1 cup walnuts
1 and 1/2 cups cauliflower florets (about half a medium head)
6 whole crimini mushrooms
1/2 yellow onion, roughly chopped
2 teaspoons smoked paprika
2 teaspoons ground cumin
1 teaspoon dried oregano
1 4oz can diced green chiles (mild or hot)
2 10oz cans enchilada sauce (red or green)
10oz baby spinach
8 corn tortillas
1/2 cup shredded Mexican cheese (optional)

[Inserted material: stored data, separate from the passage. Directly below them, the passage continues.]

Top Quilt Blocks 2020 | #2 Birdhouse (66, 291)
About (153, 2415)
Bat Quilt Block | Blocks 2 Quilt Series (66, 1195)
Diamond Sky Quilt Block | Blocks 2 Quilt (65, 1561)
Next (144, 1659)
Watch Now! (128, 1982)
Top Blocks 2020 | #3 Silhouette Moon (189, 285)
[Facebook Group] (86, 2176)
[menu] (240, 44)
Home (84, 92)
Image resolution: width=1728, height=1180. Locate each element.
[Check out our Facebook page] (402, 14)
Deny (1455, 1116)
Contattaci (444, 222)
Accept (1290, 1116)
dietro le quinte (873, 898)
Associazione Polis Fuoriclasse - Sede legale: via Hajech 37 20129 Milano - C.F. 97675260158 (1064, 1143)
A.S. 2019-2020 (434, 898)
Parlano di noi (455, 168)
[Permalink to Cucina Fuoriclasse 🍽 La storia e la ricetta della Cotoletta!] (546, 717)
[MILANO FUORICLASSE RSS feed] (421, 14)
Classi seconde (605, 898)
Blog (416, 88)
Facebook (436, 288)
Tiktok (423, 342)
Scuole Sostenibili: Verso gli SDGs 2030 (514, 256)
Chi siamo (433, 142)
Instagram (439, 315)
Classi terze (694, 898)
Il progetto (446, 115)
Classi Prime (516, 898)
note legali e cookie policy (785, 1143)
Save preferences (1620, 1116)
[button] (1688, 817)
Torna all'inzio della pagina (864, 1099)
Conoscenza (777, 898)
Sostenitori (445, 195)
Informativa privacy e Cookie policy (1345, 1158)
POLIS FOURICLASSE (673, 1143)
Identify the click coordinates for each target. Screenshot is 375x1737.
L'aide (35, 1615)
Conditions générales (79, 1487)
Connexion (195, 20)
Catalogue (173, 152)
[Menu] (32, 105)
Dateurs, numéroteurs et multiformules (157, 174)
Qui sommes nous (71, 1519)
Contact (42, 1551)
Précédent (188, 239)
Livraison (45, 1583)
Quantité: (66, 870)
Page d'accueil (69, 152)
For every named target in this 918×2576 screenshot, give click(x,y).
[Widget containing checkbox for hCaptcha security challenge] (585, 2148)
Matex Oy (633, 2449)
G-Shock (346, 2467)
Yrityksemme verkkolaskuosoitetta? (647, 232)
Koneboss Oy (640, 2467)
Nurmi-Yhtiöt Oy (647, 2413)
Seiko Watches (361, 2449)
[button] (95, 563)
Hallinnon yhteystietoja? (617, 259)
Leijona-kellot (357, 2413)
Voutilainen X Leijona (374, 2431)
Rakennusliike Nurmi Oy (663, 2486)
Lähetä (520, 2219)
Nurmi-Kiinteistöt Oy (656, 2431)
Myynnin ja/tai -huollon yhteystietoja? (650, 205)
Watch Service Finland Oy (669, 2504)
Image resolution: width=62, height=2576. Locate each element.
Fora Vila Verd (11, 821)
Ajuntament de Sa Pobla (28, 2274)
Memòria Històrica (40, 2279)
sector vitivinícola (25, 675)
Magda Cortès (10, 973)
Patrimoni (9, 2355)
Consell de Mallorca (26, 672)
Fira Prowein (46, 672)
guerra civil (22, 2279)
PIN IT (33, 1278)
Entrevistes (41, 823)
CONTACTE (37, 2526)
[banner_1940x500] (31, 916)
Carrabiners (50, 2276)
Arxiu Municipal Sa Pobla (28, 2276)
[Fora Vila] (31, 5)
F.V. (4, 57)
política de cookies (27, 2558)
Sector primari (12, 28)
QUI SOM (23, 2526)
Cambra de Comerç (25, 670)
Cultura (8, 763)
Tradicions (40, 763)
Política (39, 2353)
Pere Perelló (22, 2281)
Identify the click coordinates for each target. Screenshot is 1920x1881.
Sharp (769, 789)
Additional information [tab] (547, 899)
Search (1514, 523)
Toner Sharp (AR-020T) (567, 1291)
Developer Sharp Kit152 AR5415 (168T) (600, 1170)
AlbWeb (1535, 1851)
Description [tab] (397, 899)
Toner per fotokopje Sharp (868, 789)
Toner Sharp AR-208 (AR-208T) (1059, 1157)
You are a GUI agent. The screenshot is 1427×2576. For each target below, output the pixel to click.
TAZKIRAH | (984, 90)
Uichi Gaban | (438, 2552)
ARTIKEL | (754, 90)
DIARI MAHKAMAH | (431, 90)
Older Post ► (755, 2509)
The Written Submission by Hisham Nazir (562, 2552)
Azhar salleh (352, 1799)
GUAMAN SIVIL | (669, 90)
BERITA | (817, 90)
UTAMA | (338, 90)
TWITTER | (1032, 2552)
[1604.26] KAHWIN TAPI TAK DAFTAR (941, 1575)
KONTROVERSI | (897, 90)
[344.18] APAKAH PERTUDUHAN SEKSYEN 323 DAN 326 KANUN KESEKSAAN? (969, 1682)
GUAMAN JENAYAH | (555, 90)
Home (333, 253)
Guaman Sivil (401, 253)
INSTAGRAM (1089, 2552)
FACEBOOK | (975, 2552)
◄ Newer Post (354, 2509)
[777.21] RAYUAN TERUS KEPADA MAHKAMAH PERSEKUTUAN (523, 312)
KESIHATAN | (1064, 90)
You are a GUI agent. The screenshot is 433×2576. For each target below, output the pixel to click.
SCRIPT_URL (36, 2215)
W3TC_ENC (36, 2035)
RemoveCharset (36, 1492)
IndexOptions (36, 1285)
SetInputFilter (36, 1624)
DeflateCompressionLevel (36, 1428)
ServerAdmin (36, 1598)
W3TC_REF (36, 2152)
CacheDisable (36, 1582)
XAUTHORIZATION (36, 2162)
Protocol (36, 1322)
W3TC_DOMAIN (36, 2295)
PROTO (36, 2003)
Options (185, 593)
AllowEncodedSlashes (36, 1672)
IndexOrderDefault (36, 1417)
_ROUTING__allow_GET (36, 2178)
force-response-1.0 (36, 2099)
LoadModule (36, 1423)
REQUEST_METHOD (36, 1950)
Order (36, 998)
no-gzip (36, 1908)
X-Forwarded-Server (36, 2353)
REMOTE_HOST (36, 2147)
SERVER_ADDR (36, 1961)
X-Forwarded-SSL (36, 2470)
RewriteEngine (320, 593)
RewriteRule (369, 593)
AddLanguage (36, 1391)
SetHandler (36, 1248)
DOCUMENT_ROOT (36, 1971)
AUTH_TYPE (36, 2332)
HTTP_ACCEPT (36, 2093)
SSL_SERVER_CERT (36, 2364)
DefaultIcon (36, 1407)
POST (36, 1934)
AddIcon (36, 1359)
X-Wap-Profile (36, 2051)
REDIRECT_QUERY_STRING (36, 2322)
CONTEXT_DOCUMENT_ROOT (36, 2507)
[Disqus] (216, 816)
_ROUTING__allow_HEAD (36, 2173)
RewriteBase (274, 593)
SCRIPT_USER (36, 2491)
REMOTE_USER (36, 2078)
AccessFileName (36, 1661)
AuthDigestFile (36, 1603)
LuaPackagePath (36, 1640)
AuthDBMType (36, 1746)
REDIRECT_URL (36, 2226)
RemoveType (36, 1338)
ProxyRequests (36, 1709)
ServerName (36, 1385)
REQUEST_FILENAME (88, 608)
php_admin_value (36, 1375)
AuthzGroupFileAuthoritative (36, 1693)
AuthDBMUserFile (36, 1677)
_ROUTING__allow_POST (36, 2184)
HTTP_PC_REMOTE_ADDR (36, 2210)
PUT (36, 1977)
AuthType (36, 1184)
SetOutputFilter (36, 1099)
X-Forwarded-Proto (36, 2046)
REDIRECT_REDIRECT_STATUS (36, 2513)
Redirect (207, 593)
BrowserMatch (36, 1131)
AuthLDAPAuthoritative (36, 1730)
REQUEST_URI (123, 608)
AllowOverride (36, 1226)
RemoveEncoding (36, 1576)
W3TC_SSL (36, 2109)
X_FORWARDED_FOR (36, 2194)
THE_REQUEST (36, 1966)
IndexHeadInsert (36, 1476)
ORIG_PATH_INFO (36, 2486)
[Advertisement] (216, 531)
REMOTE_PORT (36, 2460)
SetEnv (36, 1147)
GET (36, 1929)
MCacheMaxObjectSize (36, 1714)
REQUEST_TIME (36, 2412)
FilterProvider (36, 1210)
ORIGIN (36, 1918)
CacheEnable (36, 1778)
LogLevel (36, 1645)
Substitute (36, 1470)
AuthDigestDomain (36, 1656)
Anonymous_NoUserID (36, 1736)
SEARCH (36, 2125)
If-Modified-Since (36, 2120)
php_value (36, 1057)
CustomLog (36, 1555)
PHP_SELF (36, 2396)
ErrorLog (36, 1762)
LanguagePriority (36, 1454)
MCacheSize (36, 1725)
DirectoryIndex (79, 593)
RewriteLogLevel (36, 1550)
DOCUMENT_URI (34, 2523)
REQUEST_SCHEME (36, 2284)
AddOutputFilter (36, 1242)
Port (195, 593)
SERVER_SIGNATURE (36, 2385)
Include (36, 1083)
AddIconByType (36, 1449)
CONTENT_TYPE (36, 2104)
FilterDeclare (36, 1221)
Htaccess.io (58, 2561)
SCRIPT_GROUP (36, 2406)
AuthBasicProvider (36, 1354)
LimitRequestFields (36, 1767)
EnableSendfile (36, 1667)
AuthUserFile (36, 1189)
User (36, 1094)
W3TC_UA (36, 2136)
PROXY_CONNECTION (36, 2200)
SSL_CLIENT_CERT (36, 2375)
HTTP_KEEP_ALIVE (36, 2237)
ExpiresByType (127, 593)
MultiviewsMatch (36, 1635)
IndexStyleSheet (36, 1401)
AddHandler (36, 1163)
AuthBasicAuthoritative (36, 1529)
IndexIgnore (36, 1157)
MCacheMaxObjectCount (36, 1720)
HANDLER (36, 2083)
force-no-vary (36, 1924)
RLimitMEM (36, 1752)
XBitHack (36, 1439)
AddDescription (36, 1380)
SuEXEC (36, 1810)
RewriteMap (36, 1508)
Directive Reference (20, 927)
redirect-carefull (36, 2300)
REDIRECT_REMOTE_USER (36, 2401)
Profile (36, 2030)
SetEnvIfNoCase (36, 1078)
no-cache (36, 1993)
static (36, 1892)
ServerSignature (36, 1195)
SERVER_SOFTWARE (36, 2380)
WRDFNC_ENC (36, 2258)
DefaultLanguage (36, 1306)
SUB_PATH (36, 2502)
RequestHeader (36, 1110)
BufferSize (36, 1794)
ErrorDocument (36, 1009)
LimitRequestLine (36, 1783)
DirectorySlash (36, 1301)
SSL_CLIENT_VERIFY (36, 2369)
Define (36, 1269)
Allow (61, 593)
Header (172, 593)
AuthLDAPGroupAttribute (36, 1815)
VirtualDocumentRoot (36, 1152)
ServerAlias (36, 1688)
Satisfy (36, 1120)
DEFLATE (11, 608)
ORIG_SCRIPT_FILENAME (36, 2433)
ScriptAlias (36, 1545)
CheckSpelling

Chopped veggies and cilantro, for garnish (optional)
- Preheat oven to 350⁰F.
- Combine cauliflower, mushrooms, onion, and walnuts in a food processor. Pulse until the mixture is finely chopped, resembling the texture of ground meat.
- Add this mixture to a large sauté pan with the smoked paprika, cumin, oregano, green chilies, and 1/2 cup of the enchilada sauce. Cook over medium-high heat for up to 10 minutes, or until the vegetables are tender and any liquid in the pan has evaporated.
- Stir in the spinach and cook for another 1-2 minutes, until wilted.
- Spread a thin layer of enchilada sauce evenly into the bottom of a baking dish (6x11 or 6x13).
- Scoop about 1/4 to 1/3 cup of filling into each tortilla, roll up, and place seam side down in the pan. Pour remaining enchilada sauce evenly over the top.
- Top with cheese, if desired, then cover with foil and bake at 350⁰F for 20-30 minutes, until heated through and the edges are slightly crispy.
- Serve hot; garnish with chopped veggies and cilantro, if desired.